How many daddies must she show the blaze
of her biography? From flickers follows
pleas to stay, doe-eyed promise to obey,
if they could only penetrate a corpse
with foreknowledge, without remorse. Coffin
flavored birthday cake, favorite artist
his burning makes her pale palette crimson,
her body brush detailing both their deaths.
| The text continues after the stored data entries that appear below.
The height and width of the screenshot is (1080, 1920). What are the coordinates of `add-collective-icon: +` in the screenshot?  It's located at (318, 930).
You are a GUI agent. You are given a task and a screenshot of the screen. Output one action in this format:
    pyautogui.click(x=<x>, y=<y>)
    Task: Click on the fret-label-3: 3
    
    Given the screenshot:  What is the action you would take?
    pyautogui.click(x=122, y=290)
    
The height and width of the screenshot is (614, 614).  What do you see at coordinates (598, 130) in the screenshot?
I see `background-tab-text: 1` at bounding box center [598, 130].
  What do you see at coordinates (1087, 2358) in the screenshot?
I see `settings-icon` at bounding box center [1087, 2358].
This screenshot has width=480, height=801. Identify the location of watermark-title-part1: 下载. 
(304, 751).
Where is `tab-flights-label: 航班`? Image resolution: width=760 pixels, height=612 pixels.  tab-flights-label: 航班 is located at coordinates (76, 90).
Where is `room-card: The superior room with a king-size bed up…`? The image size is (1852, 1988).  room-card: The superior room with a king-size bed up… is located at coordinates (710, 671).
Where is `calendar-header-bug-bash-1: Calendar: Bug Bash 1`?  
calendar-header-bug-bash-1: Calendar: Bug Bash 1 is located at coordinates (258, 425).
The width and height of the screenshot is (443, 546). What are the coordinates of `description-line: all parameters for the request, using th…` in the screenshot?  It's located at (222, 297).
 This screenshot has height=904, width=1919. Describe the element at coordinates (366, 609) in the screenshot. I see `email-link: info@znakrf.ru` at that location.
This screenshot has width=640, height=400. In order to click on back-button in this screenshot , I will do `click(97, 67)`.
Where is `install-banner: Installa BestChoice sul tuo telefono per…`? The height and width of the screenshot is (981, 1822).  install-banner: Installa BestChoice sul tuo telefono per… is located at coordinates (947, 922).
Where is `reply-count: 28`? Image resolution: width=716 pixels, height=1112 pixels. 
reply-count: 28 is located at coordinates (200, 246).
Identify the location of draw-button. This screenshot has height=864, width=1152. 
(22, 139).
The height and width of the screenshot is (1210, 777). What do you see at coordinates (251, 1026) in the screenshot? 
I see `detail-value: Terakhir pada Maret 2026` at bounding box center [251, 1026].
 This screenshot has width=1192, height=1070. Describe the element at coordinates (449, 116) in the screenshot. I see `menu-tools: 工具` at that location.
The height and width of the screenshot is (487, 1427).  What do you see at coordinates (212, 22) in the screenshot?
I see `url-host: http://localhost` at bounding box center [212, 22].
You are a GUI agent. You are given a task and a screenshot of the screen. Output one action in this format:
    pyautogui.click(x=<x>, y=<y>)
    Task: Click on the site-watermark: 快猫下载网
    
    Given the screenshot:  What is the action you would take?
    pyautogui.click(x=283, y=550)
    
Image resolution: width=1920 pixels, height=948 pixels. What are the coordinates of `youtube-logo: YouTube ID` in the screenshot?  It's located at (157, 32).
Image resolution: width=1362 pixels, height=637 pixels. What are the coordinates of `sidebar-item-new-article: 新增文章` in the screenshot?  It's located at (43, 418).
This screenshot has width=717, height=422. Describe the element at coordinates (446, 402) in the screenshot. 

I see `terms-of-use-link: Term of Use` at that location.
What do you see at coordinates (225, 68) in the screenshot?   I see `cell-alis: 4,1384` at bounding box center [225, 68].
What she will offer next is what is left.
image: Pixabay
Author’s Note: I was writing poetry involving aspects of my child abuse and my own artistic obsession with my trauma when I first watched the movie Legal Eagles as a teenager. Daryl Hannah plays a performance artist named Chelsea Dearden who reenacts her father’s death and her own trauma again and again in her work. It was the first time as a child in a small town rather uncultured upbringing that I was exposed to an artist that was making art of their trauma. It spoke to me. I also related to this character’s intense daddy issues that play out in the film as she seduces Robert Redford’s character after first exposing him to her art, her wound. I feel like I do this with people I love. I want them to love that little me that got lost and understand her before I can give myself to them. There’s just a lot in this character I relate to and so I decided to write a little sonnet homage to her as part of my manuscript The Stakes.